> Given instruction: Rewrite the listing below, putting "interface agent" wherever "GUI agent" appears and keeping every other character the same.

------------------------

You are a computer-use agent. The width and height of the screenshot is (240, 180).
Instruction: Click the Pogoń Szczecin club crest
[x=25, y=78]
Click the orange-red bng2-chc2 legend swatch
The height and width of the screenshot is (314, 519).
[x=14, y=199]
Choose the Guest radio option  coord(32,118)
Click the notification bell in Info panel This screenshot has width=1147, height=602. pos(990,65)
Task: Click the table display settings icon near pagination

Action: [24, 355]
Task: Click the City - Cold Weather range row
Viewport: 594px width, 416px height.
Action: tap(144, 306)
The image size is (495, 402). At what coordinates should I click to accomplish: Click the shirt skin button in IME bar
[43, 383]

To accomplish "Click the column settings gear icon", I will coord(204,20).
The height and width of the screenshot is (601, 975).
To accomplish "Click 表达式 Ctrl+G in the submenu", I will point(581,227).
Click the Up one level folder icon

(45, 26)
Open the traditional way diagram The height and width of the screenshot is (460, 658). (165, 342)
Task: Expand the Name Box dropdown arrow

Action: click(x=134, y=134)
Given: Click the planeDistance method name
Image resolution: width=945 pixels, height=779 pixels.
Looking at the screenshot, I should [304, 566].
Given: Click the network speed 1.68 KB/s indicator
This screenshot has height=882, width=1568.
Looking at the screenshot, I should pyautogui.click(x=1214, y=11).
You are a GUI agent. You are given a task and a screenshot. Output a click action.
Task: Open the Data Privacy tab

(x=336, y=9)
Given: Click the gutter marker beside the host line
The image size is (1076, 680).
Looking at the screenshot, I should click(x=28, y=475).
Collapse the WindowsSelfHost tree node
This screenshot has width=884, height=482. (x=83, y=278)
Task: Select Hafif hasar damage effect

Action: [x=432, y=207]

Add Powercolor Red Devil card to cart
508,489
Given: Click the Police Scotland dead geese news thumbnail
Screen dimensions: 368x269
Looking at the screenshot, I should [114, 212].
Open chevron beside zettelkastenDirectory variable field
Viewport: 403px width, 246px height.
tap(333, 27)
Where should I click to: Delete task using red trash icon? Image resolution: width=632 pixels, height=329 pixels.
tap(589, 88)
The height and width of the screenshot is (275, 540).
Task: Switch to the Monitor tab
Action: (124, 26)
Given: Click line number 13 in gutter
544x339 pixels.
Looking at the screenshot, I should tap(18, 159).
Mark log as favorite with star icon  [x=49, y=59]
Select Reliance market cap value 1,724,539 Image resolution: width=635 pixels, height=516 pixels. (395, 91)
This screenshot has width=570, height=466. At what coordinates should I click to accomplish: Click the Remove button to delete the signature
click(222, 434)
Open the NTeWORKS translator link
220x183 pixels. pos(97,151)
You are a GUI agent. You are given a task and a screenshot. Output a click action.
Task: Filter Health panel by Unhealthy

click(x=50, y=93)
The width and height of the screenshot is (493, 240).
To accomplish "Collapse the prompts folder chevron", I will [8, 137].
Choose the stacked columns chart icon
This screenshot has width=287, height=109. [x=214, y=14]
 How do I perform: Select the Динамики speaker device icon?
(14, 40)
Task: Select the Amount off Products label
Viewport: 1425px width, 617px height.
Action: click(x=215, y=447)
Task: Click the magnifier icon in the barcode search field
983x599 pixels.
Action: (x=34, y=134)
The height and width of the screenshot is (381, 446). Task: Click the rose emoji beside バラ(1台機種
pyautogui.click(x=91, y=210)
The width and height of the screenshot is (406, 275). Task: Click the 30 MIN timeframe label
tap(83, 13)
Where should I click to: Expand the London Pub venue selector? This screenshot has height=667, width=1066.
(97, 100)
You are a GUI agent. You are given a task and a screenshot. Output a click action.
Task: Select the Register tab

------------------------

> Solution to the problem:
You are a computer-use agent. The width and height of the screenshot is (240, 180).
Instruction: Click the Pogoń Szczecin club crest
[x=25, y=78]
Click the orange-red bng2-chc2 legend swatch
The height and width of the screenshot is (314, 519).
[x=14, y=199]
Choose the Guest radio option  coord(32,118)
Click the notification bell in Info panel This screenshot has width=1147, height=602. pos(990,65)
Task: Click the table display settings icon near pagination

Action: [24, 355]
Task: Click the City - Cold Weather range row
Viewport: 594px width, 416px height.
Action: tap(144, 306)
The image size is (495, 402). At what coordinates should I click to accomplish: Click the shirt skin button in IME bar
[43, 383]

To accomplish "Click the column settings gear icon", I will coord(204,20).
The height and width of the screenshot is (601, 975).
To accomplish "Click 表达式 Ctrl+G in the submenu", I will point(581,227).
Click the Up one level folder icon

(45, 26)
Open the traditional way diagram The height and width of the screenshot is (460, 658). (165, 342)
Task: Expand the Name Box dropdown arrow

Action: click(x=134, y=134)
Given: Click the planeDistance method name
Image resolution: width=945 pixels, height=779 pixels.
Looking at the screenshot, I should [304, 566].
Given: Click the network speed 1.68 KB/s indicator
This screenshot has height=882, width=1568.
Looking at the screenshot, I should pyautogui.click(x=1214, y=11).
You are a interface agent. You are given a task and a screenshot. Output a click action.
Task: Open the Data Privacy tab

(x=336, y=9)
Given: Click the gutter marker beside the host line
The image size is (1076, 680).
Looking at the screenshot, I should click(x=28, y=475).
Collapse the WindowsSelfHost tree node
This screenshot has width=884, height=482. (x=83, y=278)
Task: Select Hafif hasar damage effect

Action: [x=432, y=207]

Add Powercolor Red Devil card to cart
508,489
Given: Click the Police Scotland dead geese news thumbnail
Screen dimensions: 368x269
Looking at the screenshot, I should [114, 212].
Open chevron beside zettelkastenDirectory variable field
Viewport: 403px width, 246px height.
tap(333, 27)
Where should I click to: Delete task using red trash icon? Image resolution: width=632 pixels, height=329 pixels.
tap(589, 88)
The height and width of the screenshot is (275, 540).
Task: Switch to the Monitor tab
Action: (124, 26)
Given: Click line number 13 in gutter
544x339 pixels.
Looking at the screenshot, I should tap(18, 159).
Mark log as favorite with star icon  [x=49, y=59]
Select Reliance market cap value 1,724,539 Image resolution: width=635 pixels, height=516 pixels. (395, 91)
This screenshot has width=570, height=466. At what coordinates should I click to accomplish: Click the Remove button to delete the signature
click(222, 434)
Open the NTeWORKS translator link
220x183 pixels. pos(97,151)
You are a interface agent. You are given a task and a screenshot. Output a click action.
Task: Filter Health panel by Unhealthy

click(x=50, y=93)
The width and height of the screenshot is (493, 240).
To accomplish "Collapse the prompts folder chevron", I will [8, 137].
Choose the stacked columns chart icon
This screenshot has width=287, height=109. [x=214, y=14]
 How do I perform: Select the Динамики speaker device icon?
(14, 40)
Task: Select the Amount off Products label
Viewport: 1425px width, 617px height.
Action: click(x=215, y=447)
Task: Click the magnifier icon in the barcode search field
983x599 pixels.
Action: (x=34, y=134)
The height and width of the screenshot is (381, 446). Task: Click the rose emoji beside バラ(1台機種
pyautogui.click(x=91, y=210)
The width and height of the screenshot is (406, 275). Task: Click the 30 MIN timeframe label
tap(83, 13)
Where should I click to: Expand the London Pub venue selector? This screenshot has height=667, width=1066.
(97, 100)
You are a interface agent. You are given a task and a screenshot. Output a click action.
Task: Select the Register tab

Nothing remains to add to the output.